# SHORT TASK:
Copy the listing below word for word, from its first line to its last.

——————————

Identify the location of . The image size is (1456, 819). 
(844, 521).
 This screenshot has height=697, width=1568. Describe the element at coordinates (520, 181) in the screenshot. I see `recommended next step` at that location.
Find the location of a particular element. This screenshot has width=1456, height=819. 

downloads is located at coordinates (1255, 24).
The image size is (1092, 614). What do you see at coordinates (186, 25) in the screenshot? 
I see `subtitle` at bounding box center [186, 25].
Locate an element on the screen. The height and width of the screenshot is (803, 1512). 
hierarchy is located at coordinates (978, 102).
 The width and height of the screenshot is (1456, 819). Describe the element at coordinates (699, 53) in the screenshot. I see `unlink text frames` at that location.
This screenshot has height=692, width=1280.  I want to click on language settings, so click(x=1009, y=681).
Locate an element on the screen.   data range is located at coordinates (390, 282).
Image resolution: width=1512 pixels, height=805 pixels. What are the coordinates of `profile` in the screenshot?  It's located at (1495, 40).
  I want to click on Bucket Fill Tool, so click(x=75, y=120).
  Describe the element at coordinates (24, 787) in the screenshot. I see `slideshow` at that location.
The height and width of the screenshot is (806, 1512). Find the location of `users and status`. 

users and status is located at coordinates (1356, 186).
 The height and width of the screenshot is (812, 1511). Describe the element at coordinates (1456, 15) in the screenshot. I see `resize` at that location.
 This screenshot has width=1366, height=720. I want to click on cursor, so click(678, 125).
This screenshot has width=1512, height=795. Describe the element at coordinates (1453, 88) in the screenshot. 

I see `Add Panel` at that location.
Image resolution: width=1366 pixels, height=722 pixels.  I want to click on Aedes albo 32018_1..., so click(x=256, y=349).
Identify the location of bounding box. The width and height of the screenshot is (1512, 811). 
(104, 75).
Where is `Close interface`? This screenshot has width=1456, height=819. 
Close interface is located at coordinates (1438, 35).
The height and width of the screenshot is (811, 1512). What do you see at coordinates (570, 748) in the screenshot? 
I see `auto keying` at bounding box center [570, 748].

——————————

# REPLY TO THE EXERCISE:
Identify the location of . The image size is (1456, 819). 
(844, 521).
 This screenshot has height=697, width=1568. Describe the element at coordinates (520, 181) in the screenshot. I see `recommended next step` at that location.
Find the location of a particular element. This screenshot has width=1456, height=819. 

downloads is located at coordinates (1255, 24).
The image size is (1092, 614). What do you see at coordinates (186, 25) in the screenshot? 
I see `subtitle` at bounding box center [186, 25].
Locate an element on the screen. The height and width of the screenshot is (803, 1512). 
hierarchy is located at coordinates (978, 102).
 The width and height of the screenshot is (1456, 819). Describe the element at coordinates (699, 53) in the screenshot. I see `unlink text frames` at that location.
This screenshot has height=692, width=1280.  I want to click on language settings, so click(x=1009, y=681).
Locate an element on the screen.   data range is located at coordinates (390, 282).
Image resolution: width=1512 pixels, height=805 pixels. What are the coordinates of `profile` in the screenshot?  It's located at (1495, 40).
  I want to click on Bucket Fill Tool, so click(x=75, y=120).
  Describe the element at coordinates (24, 787) in the screenshot. I see `slideshow` at that location.
The height and width of the screenshot is (806, 1512). Find the location of `users and status`. 

users and status is located at coordinates (1356, 186).
 The height and width of the screenshot is (812, 1511). Describe the element at coordinates (1456, 15) in the screenshot. I see `resize` at that location.
 This screenshot has width=1366, height=720. I want to click on cursor, so click(678, 125).
This screenshot has width=1512, height=795. Describe the element at coordinates (1453, 88) in the screenshot. 

I see `Add Panel` at that location.
Image resolution: width=1366 pixels, height=722 pixels.  I want to click on Aedes albo 32018_1..., so click(x=256, y=349).
Identify the location of bounding box. The width and height of the screenshot is (1512, 811). 
(104, 75).
Where is `Close interface`? This screenshot has width=1456, height=819. 
Close interface is located at coordinates (1438, 35).
The height and width of the screenshot is (811, 1512). What do you see at coordinates (570, 748) in the screenshot? 
I see `auto keying` at bounding box center [570, 748].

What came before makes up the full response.